SAN BRUNO -- Artichoke Joe's Casino is closed indefinitely after federal agents raided the cardroom Wednesday morning over allegations that loansharks advanced money to broke players at exorbitant rates and then threatened them with violence to get repayment.
The Oaks Card Club in Emeryville was also shut down as part of an operation by state and federal law enforcement agents. Officials believe drugs were distributed on the floor of at least one of the casinos, but it was not immediately clear which one.
According to a source close to the investigation, players who ran out of money but wanted to keep gambling at Artichoke Joe's were approached by loansharks, who may have been connected to the club.
The loans were granted at high interest rates, however. When the gamblers wouldn't or couldn't pay, they were threatened. It's not clear if anyone was harmed when they failed to pay up, the source said.
Both cardrooms are subject to an emergency closure. State agents have two days to file a formal complaint, and Artichoke Joe's is entitled to a hearing before the California Gambling Control Commission in 10 days.

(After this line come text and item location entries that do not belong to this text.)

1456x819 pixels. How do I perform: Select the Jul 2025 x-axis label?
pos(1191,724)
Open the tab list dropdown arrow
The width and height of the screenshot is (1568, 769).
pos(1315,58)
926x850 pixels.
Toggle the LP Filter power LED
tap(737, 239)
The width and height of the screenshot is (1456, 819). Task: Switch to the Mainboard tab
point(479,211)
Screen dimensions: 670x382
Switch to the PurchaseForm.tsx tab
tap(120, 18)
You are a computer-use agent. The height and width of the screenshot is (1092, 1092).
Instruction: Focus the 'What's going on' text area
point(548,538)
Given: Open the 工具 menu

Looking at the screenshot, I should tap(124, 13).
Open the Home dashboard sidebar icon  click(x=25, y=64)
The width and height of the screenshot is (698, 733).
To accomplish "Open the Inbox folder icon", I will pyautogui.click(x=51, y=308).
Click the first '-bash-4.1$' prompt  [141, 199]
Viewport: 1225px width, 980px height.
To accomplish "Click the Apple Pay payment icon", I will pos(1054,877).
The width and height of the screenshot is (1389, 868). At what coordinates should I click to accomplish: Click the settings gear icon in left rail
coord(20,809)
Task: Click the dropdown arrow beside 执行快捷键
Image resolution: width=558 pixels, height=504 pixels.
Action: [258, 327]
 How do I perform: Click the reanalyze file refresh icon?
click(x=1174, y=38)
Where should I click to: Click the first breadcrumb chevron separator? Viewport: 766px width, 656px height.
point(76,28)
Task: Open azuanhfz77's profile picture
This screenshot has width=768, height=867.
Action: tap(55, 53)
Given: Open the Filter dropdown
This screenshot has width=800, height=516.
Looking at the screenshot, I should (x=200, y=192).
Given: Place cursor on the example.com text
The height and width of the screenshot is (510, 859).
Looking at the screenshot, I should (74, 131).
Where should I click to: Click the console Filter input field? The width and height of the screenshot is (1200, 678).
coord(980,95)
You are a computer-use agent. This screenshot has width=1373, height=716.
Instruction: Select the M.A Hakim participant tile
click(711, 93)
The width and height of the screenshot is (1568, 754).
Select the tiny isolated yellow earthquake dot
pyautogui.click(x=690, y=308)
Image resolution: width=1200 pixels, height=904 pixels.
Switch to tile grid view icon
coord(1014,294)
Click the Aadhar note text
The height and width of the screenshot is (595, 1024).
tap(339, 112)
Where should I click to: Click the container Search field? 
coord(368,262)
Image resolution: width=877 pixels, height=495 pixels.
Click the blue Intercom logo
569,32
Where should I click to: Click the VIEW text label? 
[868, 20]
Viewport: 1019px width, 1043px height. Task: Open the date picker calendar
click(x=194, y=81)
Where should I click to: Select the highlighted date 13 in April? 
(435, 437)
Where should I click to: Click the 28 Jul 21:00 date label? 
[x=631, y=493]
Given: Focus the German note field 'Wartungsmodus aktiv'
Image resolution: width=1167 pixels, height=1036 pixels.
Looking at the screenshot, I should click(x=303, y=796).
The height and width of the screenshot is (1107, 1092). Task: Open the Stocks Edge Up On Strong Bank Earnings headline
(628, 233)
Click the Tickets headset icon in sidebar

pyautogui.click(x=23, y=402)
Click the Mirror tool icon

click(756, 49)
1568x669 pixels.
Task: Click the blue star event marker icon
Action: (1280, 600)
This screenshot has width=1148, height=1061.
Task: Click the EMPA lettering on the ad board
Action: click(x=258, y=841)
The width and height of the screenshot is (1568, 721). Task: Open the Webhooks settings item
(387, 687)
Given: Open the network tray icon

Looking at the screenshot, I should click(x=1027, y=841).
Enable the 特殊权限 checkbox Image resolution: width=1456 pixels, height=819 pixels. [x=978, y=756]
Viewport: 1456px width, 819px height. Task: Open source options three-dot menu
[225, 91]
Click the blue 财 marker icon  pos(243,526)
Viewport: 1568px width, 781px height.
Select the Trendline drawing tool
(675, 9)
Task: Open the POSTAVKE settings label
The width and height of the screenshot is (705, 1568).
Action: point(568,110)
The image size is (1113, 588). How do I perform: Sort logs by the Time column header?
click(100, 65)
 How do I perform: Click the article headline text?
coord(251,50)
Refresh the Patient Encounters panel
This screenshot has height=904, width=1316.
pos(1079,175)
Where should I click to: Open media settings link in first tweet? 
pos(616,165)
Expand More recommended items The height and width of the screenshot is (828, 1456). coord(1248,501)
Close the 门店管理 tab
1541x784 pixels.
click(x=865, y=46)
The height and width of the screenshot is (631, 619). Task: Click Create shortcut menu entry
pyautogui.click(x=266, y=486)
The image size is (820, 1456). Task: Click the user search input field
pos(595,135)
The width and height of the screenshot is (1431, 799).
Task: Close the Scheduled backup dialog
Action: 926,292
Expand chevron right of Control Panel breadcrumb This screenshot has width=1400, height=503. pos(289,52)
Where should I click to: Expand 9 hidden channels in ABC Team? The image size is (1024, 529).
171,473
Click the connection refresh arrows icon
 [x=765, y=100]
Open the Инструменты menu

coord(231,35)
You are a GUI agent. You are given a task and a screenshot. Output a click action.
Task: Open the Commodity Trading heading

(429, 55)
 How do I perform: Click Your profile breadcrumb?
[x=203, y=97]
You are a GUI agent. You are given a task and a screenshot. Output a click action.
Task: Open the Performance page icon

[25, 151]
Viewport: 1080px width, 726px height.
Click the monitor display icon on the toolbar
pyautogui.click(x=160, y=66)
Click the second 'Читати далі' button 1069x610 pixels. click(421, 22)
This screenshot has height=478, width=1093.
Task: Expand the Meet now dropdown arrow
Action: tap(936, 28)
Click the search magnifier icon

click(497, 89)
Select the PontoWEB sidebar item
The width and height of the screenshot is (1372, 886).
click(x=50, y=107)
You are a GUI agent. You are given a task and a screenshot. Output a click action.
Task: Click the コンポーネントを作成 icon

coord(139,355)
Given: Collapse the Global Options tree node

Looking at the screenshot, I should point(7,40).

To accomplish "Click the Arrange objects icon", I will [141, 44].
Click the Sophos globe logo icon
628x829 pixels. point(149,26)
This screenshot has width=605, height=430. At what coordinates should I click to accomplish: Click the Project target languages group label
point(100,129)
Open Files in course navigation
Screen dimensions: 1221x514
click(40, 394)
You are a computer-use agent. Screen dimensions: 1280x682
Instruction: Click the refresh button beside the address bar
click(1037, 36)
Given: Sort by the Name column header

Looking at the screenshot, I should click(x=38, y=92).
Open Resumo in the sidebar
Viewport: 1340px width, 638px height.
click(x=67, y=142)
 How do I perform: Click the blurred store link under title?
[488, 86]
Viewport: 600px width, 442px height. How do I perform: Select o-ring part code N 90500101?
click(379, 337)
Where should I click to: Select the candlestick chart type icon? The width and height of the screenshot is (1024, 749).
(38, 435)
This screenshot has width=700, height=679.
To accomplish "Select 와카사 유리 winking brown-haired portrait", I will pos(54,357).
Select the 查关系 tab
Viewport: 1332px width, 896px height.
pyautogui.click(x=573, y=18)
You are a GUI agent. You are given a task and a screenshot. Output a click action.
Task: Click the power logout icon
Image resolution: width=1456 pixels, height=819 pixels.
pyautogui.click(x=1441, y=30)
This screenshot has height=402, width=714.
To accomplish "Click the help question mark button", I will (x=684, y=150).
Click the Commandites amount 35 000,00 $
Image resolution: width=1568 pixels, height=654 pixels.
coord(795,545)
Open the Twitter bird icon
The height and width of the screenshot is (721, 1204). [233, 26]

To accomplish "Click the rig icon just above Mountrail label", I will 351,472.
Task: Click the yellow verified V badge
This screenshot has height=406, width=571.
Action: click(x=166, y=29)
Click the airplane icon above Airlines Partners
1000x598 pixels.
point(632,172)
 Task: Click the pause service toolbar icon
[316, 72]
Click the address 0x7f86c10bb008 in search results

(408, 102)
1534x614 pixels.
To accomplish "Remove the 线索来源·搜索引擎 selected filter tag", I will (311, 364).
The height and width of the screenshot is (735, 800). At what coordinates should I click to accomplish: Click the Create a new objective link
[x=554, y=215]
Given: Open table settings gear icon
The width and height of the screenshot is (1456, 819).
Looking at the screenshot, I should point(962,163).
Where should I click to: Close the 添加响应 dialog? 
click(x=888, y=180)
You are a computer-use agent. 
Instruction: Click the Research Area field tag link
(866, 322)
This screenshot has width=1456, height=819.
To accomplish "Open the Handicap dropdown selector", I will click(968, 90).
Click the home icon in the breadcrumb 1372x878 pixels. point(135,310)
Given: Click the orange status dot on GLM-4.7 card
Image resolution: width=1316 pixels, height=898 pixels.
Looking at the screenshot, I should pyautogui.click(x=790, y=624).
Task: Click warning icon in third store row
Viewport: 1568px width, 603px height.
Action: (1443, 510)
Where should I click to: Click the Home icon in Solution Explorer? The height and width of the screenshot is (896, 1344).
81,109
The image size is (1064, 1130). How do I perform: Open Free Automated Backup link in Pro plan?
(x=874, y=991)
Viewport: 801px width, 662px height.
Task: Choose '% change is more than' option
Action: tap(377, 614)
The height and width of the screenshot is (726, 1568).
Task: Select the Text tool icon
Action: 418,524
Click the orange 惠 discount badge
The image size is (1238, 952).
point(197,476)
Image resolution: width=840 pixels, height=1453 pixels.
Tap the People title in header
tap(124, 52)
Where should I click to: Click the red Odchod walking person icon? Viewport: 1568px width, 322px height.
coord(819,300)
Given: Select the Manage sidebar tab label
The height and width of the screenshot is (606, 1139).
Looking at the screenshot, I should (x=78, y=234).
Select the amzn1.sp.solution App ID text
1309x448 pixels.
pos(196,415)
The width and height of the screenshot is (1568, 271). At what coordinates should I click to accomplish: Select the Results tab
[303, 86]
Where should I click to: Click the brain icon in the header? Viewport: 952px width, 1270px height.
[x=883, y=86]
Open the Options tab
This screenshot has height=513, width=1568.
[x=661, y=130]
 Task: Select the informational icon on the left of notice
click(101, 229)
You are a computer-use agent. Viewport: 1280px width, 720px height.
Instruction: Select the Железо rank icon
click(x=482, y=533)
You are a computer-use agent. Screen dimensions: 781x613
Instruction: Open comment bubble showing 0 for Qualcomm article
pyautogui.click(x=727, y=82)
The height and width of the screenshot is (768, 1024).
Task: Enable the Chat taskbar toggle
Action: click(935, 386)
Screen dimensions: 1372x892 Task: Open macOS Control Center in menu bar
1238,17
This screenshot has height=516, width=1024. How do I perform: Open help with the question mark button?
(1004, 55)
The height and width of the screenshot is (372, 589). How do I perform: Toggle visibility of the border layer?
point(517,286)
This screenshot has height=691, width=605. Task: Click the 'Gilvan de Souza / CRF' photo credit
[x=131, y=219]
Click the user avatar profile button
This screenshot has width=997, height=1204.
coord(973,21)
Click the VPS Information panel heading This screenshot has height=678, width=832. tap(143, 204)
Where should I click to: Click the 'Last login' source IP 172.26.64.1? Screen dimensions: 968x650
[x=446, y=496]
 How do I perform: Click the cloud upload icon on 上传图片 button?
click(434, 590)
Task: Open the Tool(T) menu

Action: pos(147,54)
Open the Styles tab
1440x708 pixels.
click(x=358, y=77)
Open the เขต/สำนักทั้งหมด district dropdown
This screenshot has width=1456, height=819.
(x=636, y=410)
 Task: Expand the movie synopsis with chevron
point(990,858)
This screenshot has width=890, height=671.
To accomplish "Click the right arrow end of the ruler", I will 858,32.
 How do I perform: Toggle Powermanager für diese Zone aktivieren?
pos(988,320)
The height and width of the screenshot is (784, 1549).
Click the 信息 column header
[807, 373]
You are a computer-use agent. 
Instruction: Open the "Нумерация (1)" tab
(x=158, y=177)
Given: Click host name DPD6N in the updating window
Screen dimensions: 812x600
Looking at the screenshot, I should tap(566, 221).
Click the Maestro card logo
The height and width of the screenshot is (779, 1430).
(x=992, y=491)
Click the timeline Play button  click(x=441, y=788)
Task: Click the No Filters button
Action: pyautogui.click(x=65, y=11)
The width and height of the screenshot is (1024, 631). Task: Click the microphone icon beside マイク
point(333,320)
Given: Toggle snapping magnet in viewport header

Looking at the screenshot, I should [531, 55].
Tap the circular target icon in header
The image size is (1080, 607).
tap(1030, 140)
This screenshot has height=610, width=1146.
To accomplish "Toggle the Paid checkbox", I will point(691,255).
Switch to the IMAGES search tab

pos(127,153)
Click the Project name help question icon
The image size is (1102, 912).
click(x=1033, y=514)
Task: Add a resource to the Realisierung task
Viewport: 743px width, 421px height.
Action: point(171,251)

The commission could decide to extend the closure or allow the cardroom to reopen.
Alan Titus, an attorney for the owners of Artichoke Joe's, did not immediately respond to a phone message seeking comment.
On Wednesday morning, San Mateo County deputies and San Bruno police guarded the front door of Artichoke Joe's as agents wearing jackets marked "FBI" walked in and out. An FBI spokeswoman on scene said the club had been raided as part of a Bay Area-wide criminal investigation that included the U.S. Attorney's Office, the Drug Enforcement Administration, the IRS and the California Department of Justice's Bureau of Gaming Control.
Lucky Chances cardroom in Colma, the only other such gambling establishment in San Mateo County, was not part of the raids.
Patrons of Artichoke Joe's, who were turned away from the closed cardroom Wednesday, as well as several employees, said they had no idea the raid was coming and didn't notice anything amiss before it happened. Two men who said they worked as security guards at the casino sat near one of the entrances but said they had not heard anything from the owners.
"The casino is closed, so I have to go home," said John Jeon. of San Jose, who had come to gamble. "It's raining today, so I came to spend some money -- I mean some time."
Artichoke Joe's has been operating in San Bruno since 1916 and remains under the control of the Sammut family, according to the cardroom's website. The 20,000-square-foot casino had claimed to be open 24 hours a day and 365 days a year.
It draws its name from a quote of its founder, Joseph Sammut. According to the website, he was asked, in his early days of operation, how he would pay if he lost a big bet. "In artichoke leaves," Sammut said.